Le huffington post américain publie un article marrant à propos des skateurs qui ont vieilli mais qui gardent leur regard de skateur sur le monde.
Sur le mode "31 preuves que vous étiez skateur, et que vous le resterez dans votre coeur" très prisé sur Internet (les tops), le rédacteur recense tous ces signes. qui font que les skateurs se reconnaissent entre eux, partagent un lexique, une histoire et une façon de voir le monde communs.

Quelques uns, bien vus, comme ça ?
-1.L'autorité. Vous avez toujours un problème avec.
-3.Votre habileté à compter les marches d'escaliers à la volée est sans égal.
-6.Les ledges et escaliers en marbre vous procure toujours un sentiment d'euphorie
-14.Non le longboard ne fait toujours pas partie de la famille skateboard
-29. Vous vous souvenez avoir appris plein de tricks, et l'euphorie quand vous en posiez un pour la première fois

Il y en a aussi d'autres moins pertinents :
-"17.Vous vous foutez de savoir qui performe aujourd'hui, parce que personne ne skatera jamais comme Rodney Mullen." Le simple fait que vous soyez en train de lire ce papier sur The Rider Post invalide, de fait, cette affirmation.
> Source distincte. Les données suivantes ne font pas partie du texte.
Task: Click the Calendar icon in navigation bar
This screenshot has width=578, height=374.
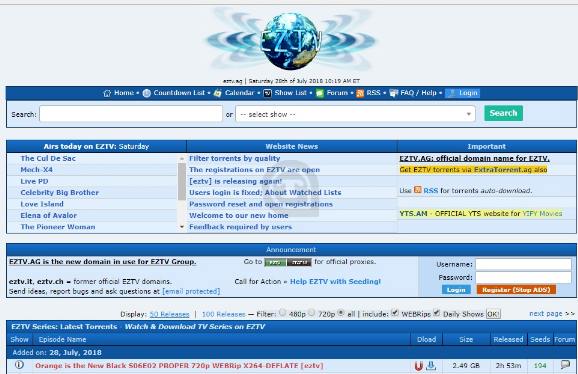Action: [x=217, y=93]
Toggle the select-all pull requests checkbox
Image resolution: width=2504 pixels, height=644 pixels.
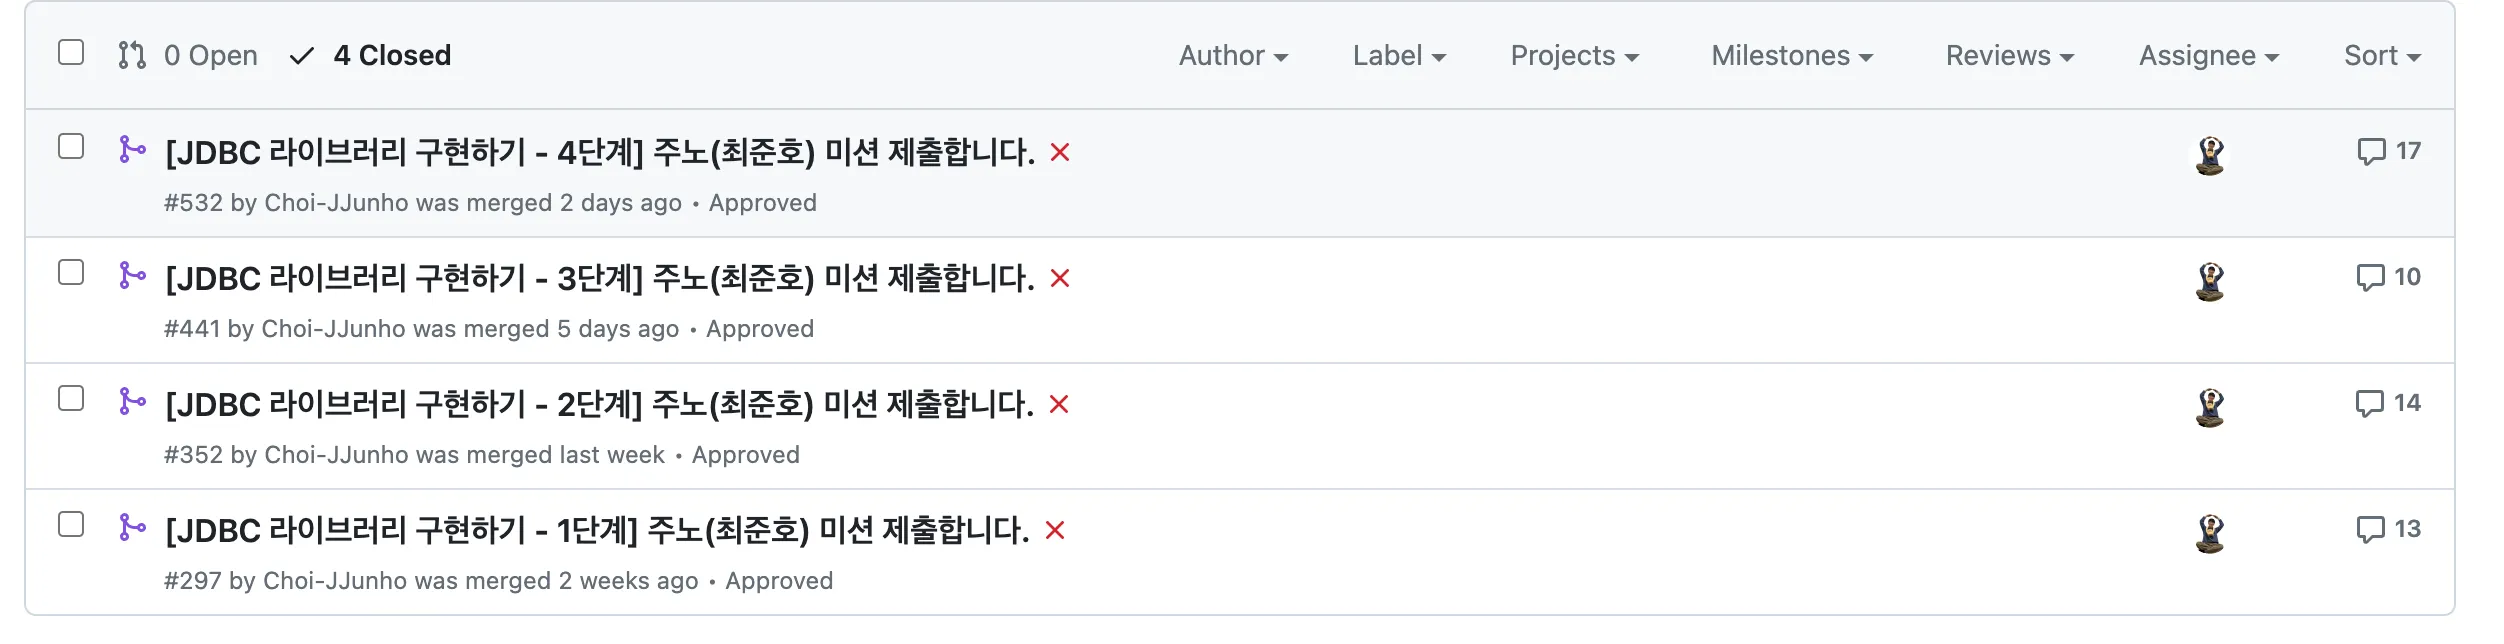[x=71, y=53]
Enfin, j'espère. 
-"15.Vous connaissez la vidféo "Skate and Destroy", le leap of faith et la Bones Brigade." Oui, et…?
-"8.De temps en temps, vous tapez "Chad Muska", "Tom Penny", "Eric Koston" dans google. Juste pour voir ce qu'ils sont devenus, parce qu'ils vous manquent, un peu comme une ex."

Les gifs publiés sont assez amusants et ajoutent à l'intérêt de l'article mais il y a quand même une grande question qui subsiste :

Qu'est-ce qui vous empêche à 35 ans de continuer le skate, plutôt qu'à rêver de votre vie de gamin ? C'est le syndrome Peter Pan ou quoi, chez vous?
​A quoi ça sert de s'abreuver avec des fantasmes d'ancien skateur, de penser avec nostalgie à une époque soi-disant révolue, de parler de c'était mieux avant et d'évoquer une sorte confrérie sportive et cognitive que nous seuls partageont. Comme si ça faisait de vous autre chose que quelqu'un qui a abandonné une activité qui lui plaisait.

Plutôt que de se pignoler en regardant Nostalgie skate TV, il vaudrait mieux remonter dessus et aller skater. Ou mieux: ne jamais avoir arrêté, parce qu'il n'y a rien qui le justifie, au final. Le mal de dos, les responsabilités, le boulot, les enfants, le manque de temps… Ce ne sont pas des raisons. Ce sont des excuses.

Il y a peu, le skateur japonais Gou Miyagi publiait une jolie lettre sur le fait d'être skateur, et de continuer à l'être même si la société nous dit, qu'à un moment, "il faut grandir". 

GouPour résumer, Gou Miyagi parle de la culture japonaise (et par extension occidentale) qui reste oppressante quand il s'agit de dire qu'on s'amuse avec son skateboard, passé un certain âge. Il subsiste une certaine réprobation de l'entourage ou de la population, qui considère que passé l'adolescence, il est temps de s'occuper de choses plus sérieuses. De son point de vue, ce processus de "grandir" est un leurre parce qu'il nous fait perdre l'enfant qui est en nous et empêche l'accomplissement de notre être. La solution?  Retrouver notre enfant intérieur.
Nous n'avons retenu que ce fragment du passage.